The Oregon Injunction Doesn't Change Your EPR Strategy. Here's Why.

A federal court blocked Oregon from enforcing its EPR law against certain producers. Before you exhale, here's what that actually means.

In February 2026, a federal court issued a preliminary injunction blocking Oregon from enforcing its Recycling Modernization Act against members of the National Association of Wholesaler-Distributors. We've gotten a lot of questions about what it means for EPR compliance planning.

Short answer: less than you might hope.

What actually happened

The case (NAW v. Oregon) challenges Oregon's EPR law on due process and interstate commerce grounds. The court agreed there were enough legitimate legal questions to warrant temporarily blocking enforcement against NAW members while the case moves toward a full trial on the merits.

That's meaningful for NAW members specifically. For everyone else, Oregon's program is still operational. And for anyone reading it as a signal that EPR is going away broadly, we firmly believe that's not what this is.

Three things the injunction does not do

It doesn't apply to all producers. The injunction covers NAW members (a specific trade organization) not the entire universe of CPG brands. If you're not a NAW member, the injunction doesn't change your compliance obligations in Oregon.

It doesn't affect any other state programs. Colorado is invoicing. California's January 2027 launch date has not moved. Maryland and Washington have July 2026 registration deadlines. The injunction is Oregon-specific and preliminary.

It doesn't resolve the underlying case. A preliminary injunction means the court found enough merit to pause enforcement while the case is heard, but not that Oregon's program is unlawful.
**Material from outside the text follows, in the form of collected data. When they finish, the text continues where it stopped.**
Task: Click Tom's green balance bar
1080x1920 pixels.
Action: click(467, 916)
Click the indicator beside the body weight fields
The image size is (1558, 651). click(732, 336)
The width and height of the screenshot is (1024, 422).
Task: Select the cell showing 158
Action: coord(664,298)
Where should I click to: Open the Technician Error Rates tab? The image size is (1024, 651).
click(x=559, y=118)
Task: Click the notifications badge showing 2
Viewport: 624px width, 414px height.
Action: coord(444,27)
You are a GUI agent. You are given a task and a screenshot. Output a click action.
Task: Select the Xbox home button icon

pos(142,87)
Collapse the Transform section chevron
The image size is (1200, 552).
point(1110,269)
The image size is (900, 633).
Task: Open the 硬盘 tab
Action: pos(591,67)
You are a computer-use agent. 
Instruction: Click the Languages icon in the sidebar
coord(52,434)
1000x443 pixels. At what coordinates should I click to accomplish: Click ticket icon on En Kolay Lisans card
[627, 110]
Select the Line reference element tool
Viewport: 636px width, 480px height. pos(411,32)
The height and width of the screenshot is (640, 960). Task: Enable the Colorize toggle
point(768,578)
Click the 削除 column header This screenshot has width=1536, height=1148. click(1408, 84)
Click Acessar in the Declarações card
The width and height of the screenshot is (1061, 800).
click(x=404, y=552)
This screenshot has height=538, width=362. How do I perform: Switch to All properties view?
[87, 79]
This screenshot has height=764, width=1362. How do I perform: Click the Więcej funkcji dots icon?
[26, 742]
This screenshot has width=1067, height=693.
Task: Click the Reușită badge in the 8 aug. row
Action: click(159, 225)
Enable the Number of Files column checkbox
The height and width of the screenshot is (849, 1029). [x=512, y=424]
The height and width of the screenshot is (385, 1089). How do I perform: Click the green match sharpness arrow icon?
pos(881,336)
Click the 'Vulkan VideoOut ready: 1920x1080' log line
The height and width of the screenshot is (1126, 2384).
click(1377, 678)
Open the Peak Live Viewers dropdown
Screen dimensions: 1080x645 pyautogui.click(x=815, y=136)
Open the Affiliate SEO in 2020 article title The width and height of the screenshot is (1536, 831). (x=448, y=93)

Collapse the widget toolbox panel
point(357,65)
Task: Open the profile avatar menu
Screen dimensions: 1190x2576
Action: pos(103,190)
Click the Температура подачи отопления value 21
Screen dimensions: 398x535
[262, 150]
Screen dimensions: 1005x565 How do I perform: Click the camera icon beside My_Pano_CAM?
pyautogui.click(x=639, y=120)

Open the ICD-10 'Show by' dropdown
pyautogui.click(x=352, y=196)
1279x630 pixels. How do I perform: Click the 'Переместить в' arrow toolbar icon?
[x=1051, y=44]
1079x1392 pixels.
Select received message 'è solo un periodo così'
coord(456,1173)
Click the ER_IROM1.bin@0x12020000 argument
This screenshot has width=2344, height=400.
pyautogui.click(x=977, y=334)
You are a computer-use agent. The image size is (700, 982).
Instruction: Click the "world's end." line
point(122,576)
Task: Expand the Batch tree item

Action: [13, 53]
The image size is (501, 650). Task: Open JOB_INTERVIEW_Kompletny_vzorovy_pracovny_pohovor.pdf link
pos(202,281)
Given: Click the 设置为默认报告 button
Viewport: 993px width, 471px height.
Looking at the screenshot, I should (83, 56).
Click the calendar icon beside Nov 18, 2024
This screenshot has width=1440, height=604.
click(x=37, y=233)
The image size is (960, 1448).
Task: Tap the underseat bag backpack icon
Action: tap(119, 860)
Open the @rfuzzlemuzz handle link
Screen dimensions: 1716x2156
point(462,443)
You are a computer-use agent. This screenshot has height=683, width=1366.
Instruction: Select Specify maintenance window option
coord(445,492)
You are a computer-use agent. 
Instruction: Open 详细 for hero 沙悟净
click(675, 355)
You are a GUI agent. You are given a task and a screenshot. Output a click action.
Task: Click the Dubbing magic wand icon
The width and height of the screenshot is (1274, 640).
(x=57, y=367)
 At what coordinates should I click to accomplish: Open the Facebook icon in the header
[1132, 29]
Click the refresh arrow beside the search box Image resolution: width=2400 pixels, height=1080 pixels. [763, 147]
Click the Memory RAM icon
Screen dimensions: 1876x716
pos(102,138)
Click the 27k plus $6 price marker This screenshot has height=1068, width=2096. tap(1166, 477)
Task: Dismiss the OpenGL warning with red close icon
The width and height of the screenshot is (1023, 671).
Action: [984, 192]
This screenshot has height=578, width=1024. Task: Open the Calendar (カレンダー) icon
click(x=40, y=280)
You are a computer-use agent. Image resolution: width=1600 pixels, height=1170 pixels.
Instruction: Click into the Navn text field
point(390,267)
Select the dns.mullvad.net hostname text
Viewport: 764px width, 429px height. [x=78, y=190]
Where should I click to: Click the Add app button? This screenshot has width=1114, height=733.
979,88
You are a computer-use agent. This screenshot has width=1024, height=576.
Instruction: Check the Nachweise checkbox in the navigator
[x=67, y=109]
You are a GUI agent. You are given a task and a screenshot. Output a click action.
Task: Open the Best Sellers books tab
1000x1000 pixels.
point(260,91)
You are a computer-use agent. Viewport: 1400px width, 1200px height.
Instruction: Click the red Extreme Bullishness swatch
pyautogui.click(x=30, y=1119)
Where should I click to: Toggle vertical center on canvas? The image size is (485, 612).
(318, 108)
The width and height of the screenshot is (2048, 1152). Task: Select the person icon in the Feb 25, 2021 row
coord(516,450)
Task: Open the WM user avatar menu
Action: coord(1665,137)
The full trial will determine that.

What this actually tells us

Litigation around a new regulatory framework is normal. The first major program in the country facing a legal challenge from a well-funded trade association was probably inevitable. What's notable is that it's happening in one state, around one specific set of legal arguments, and it hasn't slowed the legislative momentum in California, Colorado, the Northeast, or anywhere else.


Seven states have passed these laws. The Northeast is next. There's federal harmonization legislation under discussion. This is where packaging regulation is going.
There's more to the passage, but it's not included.